Berakhir

476 49 0
                                    

Semua ujian yang telah kita lalu sudah berakhir. Kini, aku harus menyakinkan orang tua untuk kuliah di Jogja. Sebenarnya waktu itu Papa menantang. Pertama karena Jogja jauh, kedua tidak ada saudara di sina. Hal itu membuat Papa ragu dengan keputusan ku.

"Woy melamun aja lo," ucap Elsa menggebrak meja belajarku.

"Udah deh, lo pasti lulus. Iya gak Ann?" sahut Gina yang seketika merangkul bahuku.

"Iya Nay. Lo lulus, gue yakin. Kan lo paling pinter sekelas kita," ucap Anna menambahkan.

"Pelepasan kelas 12 berapa hari lagi?" tanyaku, mereka saling pandang.

"Sabtu depan keknya. Tanggal 25 kan?" jawab Gina meminta persetujuan.

"Kantin kuy. Bosen banget gue kalian cuekin," ujar Elsa dengan wajah masamnya.

Aku mengkerut kan kening.

Lalu tanpa basa-basi tanganku di tarik Elsa. Sementara Anna dan Gina mengikuti langkah kami.

Kami berjalan menyusuri koridor sekolah. Seraya bercanda seperti biasanya. Tawaku terdiam, ketika melihat Angga dengan wajah kusutnya keluar dari ruangan wakil kepala sekolah.

"Loh itu Angga? Ngapain di ke ruang pak Guntur?" cetus Anna. Aku hanya mengangkat bahuku. Pertanda aku tidak tau.

"Samperin gih. Nanti kita tunggu di kantin," ucap Gina mendorong bahuku.

"Ya udah. Gue samperin dia ya," ucapku lalu berjalan kearahnya.

Aku berjalan kearahnya. Tidak lupa dengan senyum yang ku tebar untuk menyambutnya. Seketika Angga juga tersenyum, ketika ia melihatku yang berjalan kearah. Aku baru menyadari satu hal.

Angga membawa amplop berwarna putih di tangannya.

"Hay, mau kemana?" tanyanya. Aku berbelik menatapnya.

"Dari kelas. Tadi mau ke kantin. Tapi gue liat lo. Ya udah gue samperin," ucapku menjelaskan.

Angga tersenyum, lalu mengacak-acak poniku. Aku mengerucutkan bibirku sebal. "Nakal banget sih!" seruku. Dan lelaki itu hanya tertawa.

"Btw, lo ngapain dari ruangan pak Guntur?" tanyaku. Seketika Angga terdiam. Ekspresi wajahnya mulai berubah.

Ia menghela nafas kasar. Lalu pandangan mataku jatuh pada amplop yang ada di genggam tangannya. "Kenapa sih? Lo di hukum? Surat panggilan orang tua? Atau apa?" tanyaku kepo.
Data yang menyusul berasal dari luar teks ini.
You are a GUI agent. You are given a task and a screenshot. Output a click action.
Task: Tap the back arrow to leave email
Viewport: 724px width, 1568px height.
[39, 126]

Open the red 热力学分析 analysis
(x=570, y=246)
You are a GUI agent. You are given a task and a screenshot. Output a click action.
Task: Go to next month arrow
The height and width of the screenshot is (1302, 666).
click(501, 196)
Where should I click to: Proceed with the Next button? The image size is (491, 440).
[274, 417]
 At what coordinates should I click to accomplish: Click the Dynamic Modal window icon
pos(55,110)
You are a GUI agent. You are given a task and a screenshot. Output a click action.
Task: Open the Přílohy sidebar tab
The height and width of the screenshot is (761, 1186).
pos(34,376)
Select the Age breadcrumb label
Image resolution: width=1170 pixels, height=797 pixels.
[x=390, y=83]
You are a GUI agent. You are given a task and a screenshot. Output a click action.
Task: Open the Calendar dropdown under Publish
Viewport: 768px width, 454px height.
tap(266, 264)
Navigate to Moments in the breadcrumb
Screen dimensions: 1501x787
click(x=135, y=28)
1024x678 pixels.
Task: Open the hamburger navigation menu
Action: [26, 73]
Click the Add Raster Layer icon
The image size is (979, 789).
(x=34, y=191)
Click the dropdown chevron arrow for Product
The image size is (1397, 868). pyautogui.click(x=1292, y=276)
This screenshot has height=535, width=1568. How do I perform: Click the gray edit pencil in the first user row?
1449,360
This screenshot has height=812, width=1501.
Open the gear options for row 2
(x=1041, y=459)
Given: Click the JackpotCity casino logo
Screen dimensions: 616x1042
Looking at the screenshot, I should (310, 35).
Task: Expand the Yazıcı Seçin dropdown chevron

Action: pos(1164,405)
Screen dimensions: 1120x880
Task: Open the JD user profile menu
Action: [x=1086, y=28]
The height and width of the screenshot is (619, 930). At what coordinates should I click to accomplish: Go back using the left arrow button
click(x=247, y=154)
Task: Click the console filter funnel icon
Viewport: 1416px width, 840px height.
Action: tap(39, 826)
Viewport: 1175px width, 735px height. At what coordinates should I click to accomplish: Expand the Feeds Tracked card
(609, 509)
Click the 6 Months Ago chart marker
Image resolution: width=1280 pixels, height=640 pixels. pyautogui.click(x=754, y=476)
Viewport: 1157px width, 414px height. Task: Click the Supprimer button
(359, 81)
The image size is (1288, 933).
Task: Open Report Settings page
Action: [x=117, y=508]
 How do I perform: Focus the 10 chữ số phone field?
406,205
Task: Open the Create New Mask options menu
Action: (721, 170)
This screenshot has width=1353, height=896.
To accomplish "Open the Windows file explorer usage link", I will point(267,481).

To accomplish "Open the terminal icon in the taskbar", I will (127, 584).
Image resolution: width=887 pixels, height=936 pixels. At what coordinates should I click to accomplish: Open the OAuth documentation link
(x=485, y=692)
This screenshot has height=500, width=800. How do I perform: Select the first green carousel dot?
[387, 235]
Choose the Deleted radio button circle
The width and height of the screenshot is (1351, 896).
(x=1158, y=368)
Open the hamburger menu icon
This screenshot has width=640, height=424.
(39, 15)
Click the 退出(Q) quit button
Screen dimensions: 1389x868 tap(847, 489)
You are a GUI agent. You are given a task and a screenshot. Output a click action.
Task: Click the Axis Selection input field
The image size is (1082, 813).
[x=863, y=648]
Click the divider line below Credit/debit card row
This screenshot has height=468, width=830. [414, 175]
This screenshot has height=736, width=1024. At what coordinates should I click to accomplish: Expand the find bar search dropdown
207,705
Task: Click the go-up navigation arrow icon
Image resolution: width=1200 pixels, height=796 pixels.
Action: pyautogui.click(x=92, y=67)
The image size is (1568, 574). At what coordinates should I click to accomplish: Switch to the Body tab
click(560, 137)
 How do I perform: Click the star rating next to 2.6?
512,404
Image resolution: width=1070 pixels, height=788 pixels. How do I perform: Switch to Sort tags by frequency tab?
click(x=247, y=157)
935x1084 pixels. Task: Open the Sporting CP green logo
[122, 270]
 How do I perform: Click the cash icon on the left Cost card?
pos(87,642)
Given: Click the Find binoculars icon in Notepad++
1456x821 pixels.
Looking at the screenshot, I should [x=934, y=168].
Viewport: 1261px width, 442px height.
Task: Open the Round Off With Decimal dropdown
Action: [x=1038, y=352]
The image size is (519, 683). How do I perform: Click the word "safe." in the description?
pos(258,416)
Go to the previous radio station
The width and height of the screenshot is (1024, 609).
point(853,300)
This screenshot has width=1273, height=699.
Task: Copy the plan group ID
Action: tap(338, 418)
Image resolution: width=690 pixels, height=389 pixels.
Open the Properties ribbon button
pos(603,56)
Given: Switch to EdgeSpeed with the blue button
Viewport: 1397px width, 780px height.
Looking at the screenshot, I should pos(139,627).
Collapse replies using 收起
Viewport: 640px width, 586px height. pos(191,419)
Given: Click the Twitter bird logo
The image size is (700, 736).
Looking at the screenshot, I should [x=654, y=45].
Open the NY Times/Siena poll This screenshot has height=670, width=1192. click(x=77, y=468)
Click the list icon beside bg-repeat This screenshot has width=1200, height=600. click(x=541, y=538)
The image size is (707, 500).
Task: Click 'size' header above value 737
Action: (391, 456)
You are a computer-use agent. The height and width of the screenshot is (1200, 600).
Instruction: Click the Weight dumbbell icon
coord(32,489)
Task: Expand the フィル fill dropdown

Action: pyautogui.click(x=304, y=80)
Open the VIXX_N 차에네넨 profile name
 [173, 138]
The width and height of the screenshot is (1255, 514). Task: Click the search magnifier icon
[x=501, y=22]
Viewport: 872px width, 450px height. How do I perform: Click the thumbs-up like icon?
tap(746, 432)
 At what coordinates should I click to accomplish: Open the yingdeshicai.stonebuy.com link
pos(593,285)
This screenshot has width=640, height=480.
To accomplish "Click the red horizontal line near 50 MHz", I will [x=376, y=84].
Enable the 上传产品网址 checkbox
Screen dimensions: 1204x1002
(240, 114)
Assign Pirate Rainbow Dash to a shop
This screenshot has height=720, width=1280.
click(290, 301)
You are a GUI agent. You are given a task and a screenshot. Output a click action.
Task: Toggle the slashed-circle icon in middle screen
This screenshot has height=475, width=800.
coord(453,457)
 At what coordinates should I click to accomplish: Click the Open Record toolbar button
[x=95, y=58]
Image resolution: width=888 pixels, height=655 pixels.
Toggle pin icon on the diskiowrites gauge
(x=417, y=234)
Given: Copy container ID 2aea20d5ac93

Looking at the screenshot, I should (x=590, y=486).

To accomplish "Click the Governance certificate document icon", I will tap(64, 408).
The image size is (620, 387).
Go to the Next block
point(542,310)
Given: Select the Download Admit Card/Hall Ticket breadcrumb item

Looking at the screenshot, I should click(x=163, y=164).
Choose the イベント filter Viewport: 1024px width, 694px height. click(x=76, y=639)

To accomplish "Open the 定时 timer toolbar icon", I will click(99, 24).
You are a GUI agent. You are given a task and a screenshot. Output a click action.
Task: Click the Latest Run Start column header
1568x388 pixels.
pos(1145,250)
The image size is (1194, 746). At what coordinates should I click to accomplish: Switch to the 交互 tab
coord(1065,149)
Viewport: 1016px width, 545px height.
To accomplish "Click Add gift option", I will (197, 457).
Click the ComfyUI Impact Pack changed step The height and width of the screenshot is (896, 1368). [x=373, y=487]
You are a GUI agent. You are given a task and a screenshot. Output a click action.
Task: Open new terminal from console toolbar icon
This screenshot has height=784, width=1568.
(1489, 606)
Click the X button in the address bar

Angga memegang kedua bahuku. Dengan pandangan mata sayunya yang mengarah kepadaku.

"Gue mau ngomong sesuatu. Tapi gak disini," ucapnya lalu menarik tanganku. Aku hanya mengikuti langkahnya, dengan kening yang berkerut bingung.

***

Hamparan angin siang ini menyambut kami. Aku duduk di ayunan yang ada di rooftop sekolah. Di sebelahku tentu saja ada Angga. Kami diam sejenak. Sebenarnya dia yang mau berbicara sesuatu. Dan aku menunggunya untuk berbicara.

"Gue dapat beasiswa ke Sydney," ucap Angga. Aku terdiam, seketika bahuku merosot.

Angga mendongak, menatap kearahku. "Gue gak mau jauh sama lo, Nay," sambungnya. Aku masih diam.